采用hplc-elsd法测定柒香嫩容散发酵原浆中12-羟基松香酸甲酯、刺囊酸、皂荚皂苷c的含量，优选的步骤如下：

(1)色谱条件：c18色谱柱，流动相为乙腈-0.2mol·l^-1三氟乙酸水溶液，梯度洗脱，洗脱顺序为从0min至15min，乙腈的比例从15％线性上升至30％，0.2mol·l^-1三氟乙酸水溶液的比例从85％线性下降至70％；从16min至22min，乙腈的比例从30％线性上升至44％，0.2mol·l^-1三氟乙酸水溶液的比例从70％线性下降至56％；从23min至32min，乙腈的比例从44％线性上升至54％，0.2mol·l^-1三氟乙酸水溶液的比例从56％线性下降至46％；从33min至50min，乙腈的比例从54％线性上升至81％，0.2mol·l^-1三氟乙酸水溶液的比例从46％线性下降至19％；柱温为36℃；流速为1.0ml·min^-1；检测器参数为漂移管温度为112℃，载气压强为3.2l·min^-1；进样量为10μl；

(2)混合对照品溶液的制备：取12-羟基松香酸甲酯、刺囊酸、皂荚皂苷c对照品，精密称定，加体积比为30:70的乙腈-0.2mol·l^-1三氟乙酸水溶液制成浓度分别为0.0550mg·ml^-1、0.3200mg·ml^-1、0.1850mg·ml^-1的混合对照品溶液；

(3)供试品溶液的制备：取待测品10.0ml，精密称定，置锥形瓶中，用水饱和正丁醇萃取3次，每次为30ml，合并正丁醇液，用氨试液洗涤3次，每次为30ml，弃去氨试液，正丁醇液浓缩至干，残渣加体积比为30:70的乙腈-0.2mol·l^-1三氟乙酸水溶液溶解并定容于10ml容量瓶中，摇匀，即得供试品溶液；

(4)测定：精密吸取混合对照品溶液、供试品溶液各10μl，注入高效液相色谱仪，进行测定；

(5)测定结果：每毫升柒香嫩容散发酵初原液中含12-羟基松香酸甲酯0.097mg，刺囊酸1.568mg，皂荚皂苷c0.049mg。

实施例2：柒香嫩容散发酵原浆在作为化妆品中的应用

将实施例1制备所得的发酵原浆经活性炭脱色、去味。
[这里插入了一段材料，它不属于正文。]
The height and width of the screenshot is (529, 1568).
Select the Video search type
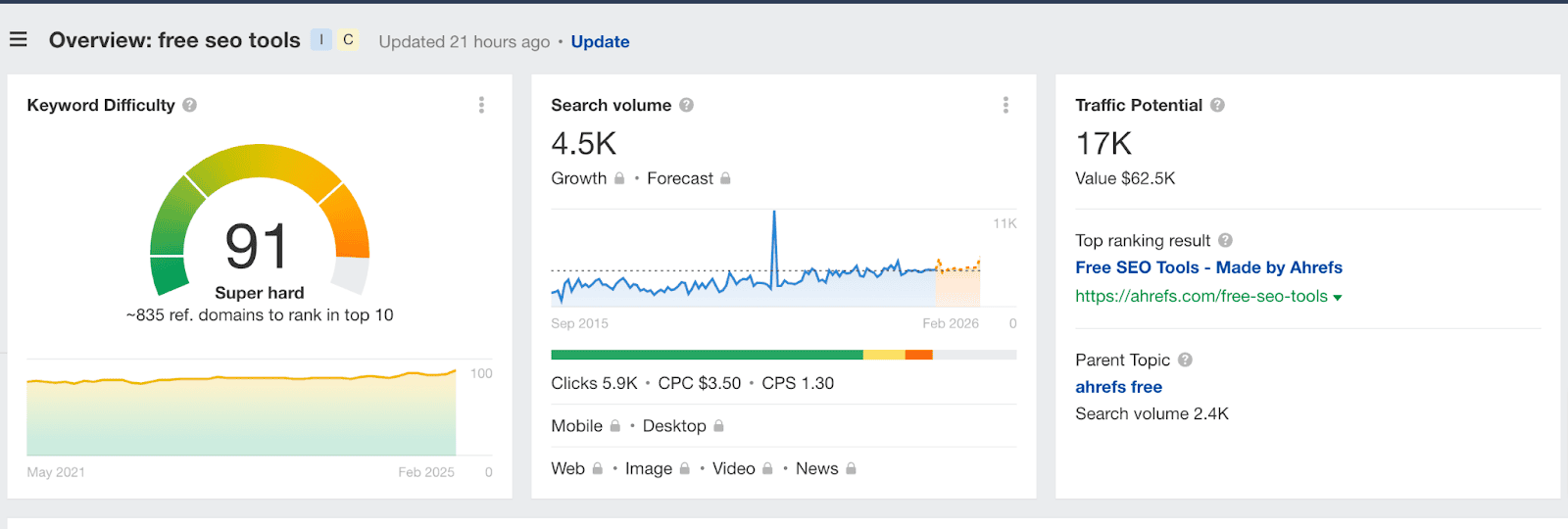click(x=743, y=468)
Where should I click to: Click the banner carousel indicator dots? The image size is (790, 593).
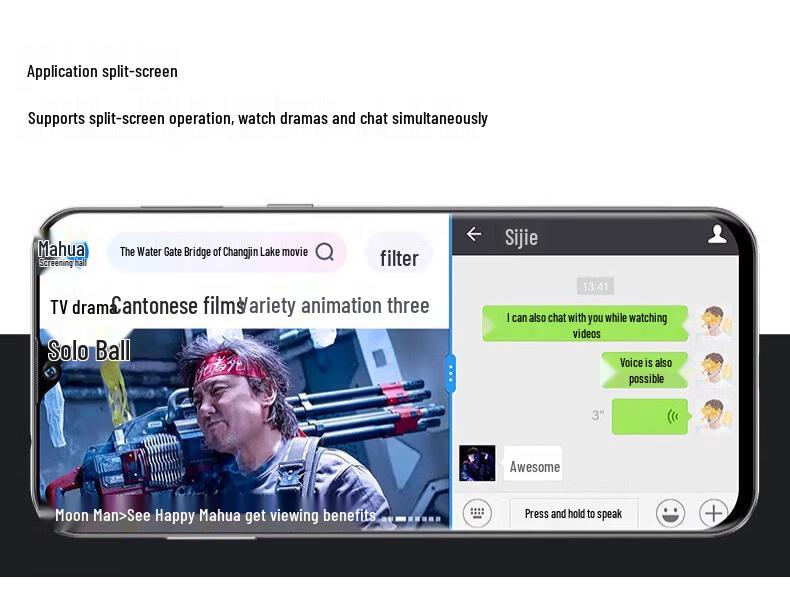(411, 519)
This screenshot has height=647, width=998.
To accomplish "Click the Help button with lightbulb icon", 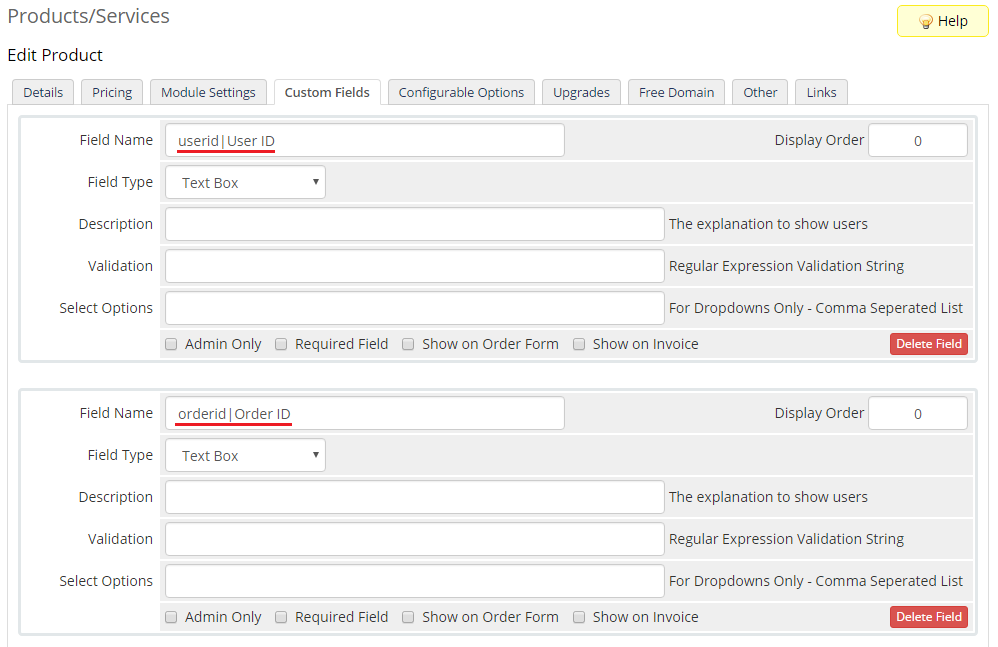I will pos(942,21).
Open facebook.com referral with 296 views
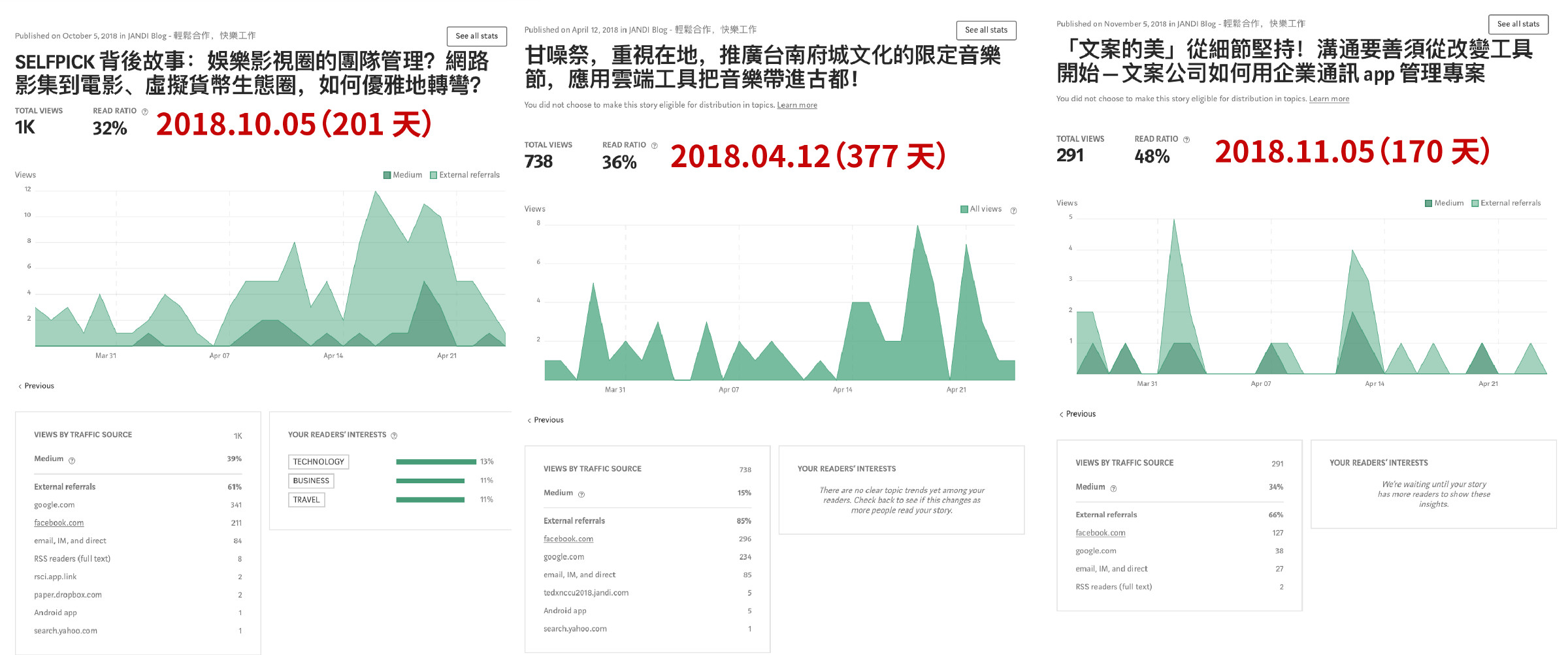Viewport: 1568px width, 655px height. click(x=568, y=539)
其外观为粘稠液体、颜色为淡黄色至棕黄色。ph值6.3～7.0，粘度190～230cp，可溶性固含物含量3.0～3.5％，菌落总数小于50cfu/ml，无致病菌检出。根据化妆品卫生标准gb7916-87，化妆品细菌总数不高于1000cfu/ml，所以此发酵原浆符合化妆品质量要求。